Friday, February 13, 2015

(mis)readings of scripture

In The Last Word, Wright devotes a chapter to looking at some of the most common misreadings of scripture by both the Right and the Left. The following snippets are collected from pages 106-110.


~ twelve misreadings by the right ~

(1) The openly dualistic "rapture" reading of 1 Thessalonians 4 (as in the hugely popular and blatantly right-wing American Left Behind series)

(2) The explicit materialist "prosperity gospel" understanding of biblical promises.

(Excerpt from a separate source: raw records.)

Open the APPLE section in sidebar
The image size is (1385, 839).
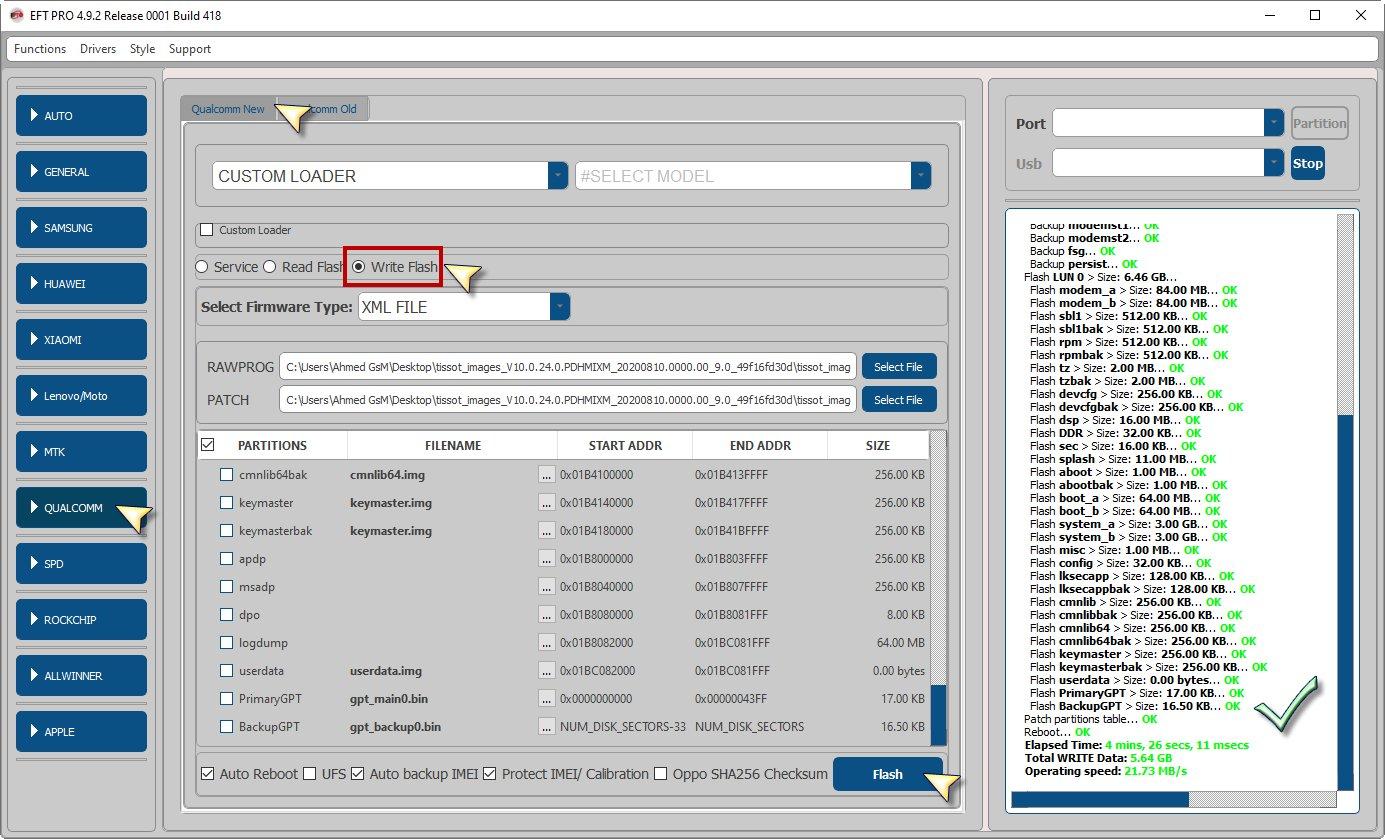click(81, 731)
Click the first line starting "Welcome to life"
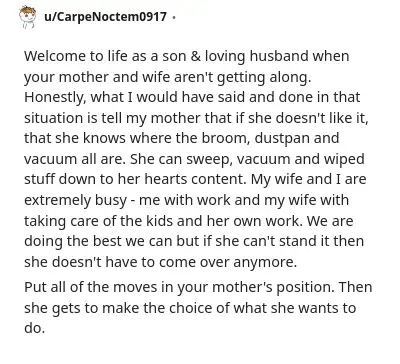Viewport: 400px width, 364px height. tap(186, 56)
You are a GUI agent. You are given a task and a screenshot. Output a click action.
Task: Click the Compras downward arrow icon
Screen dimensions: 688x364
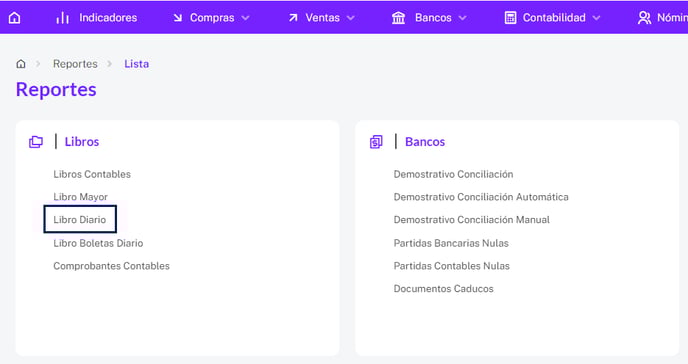[x=177, y=18]
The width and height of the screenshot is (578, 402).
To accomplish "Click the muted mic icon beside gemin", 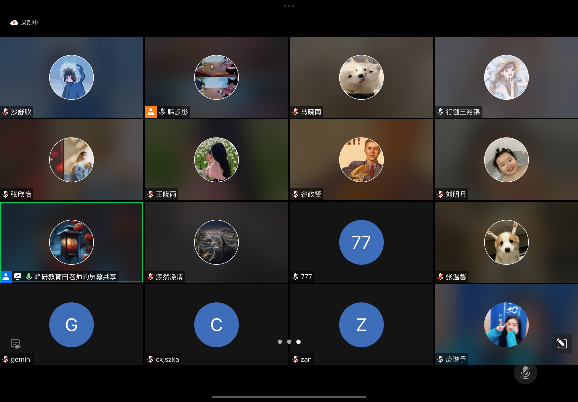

(3) The support of slavery. (Scripture always struggled to humanize an institution it could not expect to eradicate; by privileging the Exodus narrative, it constantly appealed to a controlling story of the God who set slaves free; at some points, e.g. Philemon, it set a time-bomb inside the whole system.)

(4) The endemic racism of much of Western culture. (Neo-apartheid groups still try to base racial ideologies on scripture.)

(5) Undifferentiated reading of the Old and New Testaments.

(6) Unacknowledged and arbitrary pick-and-mix selection of an implicit canon-within-the-canon. 

(7) The application of "new Israel" ideas (e.g. a reading of Deuteronomy) to various Enlightenment projects. (The United States is the obvious example...)

(8) Support for the death penalty (opposed by many of the early church fathers).

(9) Discovering of "religious" meanings and exclusion of "political" ones, thus often tacitly supporting the social status quo.

(10) Readings of Paul in general and Romans in particular which screen out the entire Jewish dimension through which alone that letter makes sense.

(11) Attempted 'biblical' support for the modern state of Israel as the fulfillment of scriptural prophecy.

(12) An overall failure to pay attention to context and hermeneutics.


~ twelve misreadings by the left ~

(1) The claim to 'objectivity' or to a 'neutral' reading of the text (the classic modernist position).

(2) The claim that modern history or science has either 'disproved the Bible' or made some of its central claims redundant, undesirable, or unbelievable.

(3) The 'cultural relativity' argument: "The Bible is an old book from a different culture, so we can't take it seriously in the modern world."

(4) Rationalist rewritings of history, which assume as a fixed starting-point what the Enlightenment wanted to prove (that, say, some aspects of the story of Jesus "couldn't have happened") but has not been able to.

(5) The attempt to relativize specific and often-repeated biblical teachings by appealing to a generalized "principle" which looks suspiciously Enlightenment-generated (e.g., "tolerance" or "inclusivity").

(6) Caricaturing biblical teaching on some topics in order to be able to set aside its teaching on other topics: despite repeated assertions, the New Testament does allow divorce in certain circumstances; it does envisage women as apostles and deacons, and as leading in worship; it does do its best to humanize, and then to challenge, slavery.

(7) Discovery of "political" meanings to the exclusion of "religious" ones, often without noticing that, unless there is some power unleashed by these readings, this results merely in sloganeering which provides false comfort to the faithful through a sense of their own moral insight and superiority, but without effecting actual change in the world.

(8) The proposal that the New Testament used the Old Testament in a fairly arbitrary and unwarranted fashion.

(9) The claim that the New Testament writers did not think they were writing "scripture," so that our appeal to them as such already does them violence.

(10) Pointing out that the church took a while to settle on the precise canon, and using this as an argument for discrediting the canon and privileging other books (e.g., "Thomas") which articulate a different worldview, sometimes ironically projecting this preference back into a neo-positivist claim for an early date for the non-canonical material.

(11) A skin-deep-only appeal to "contextual readings."

(12) The attempt to reduce "truth" to "scientific" statements on the one hand, or to deconstruct it altogether on the other.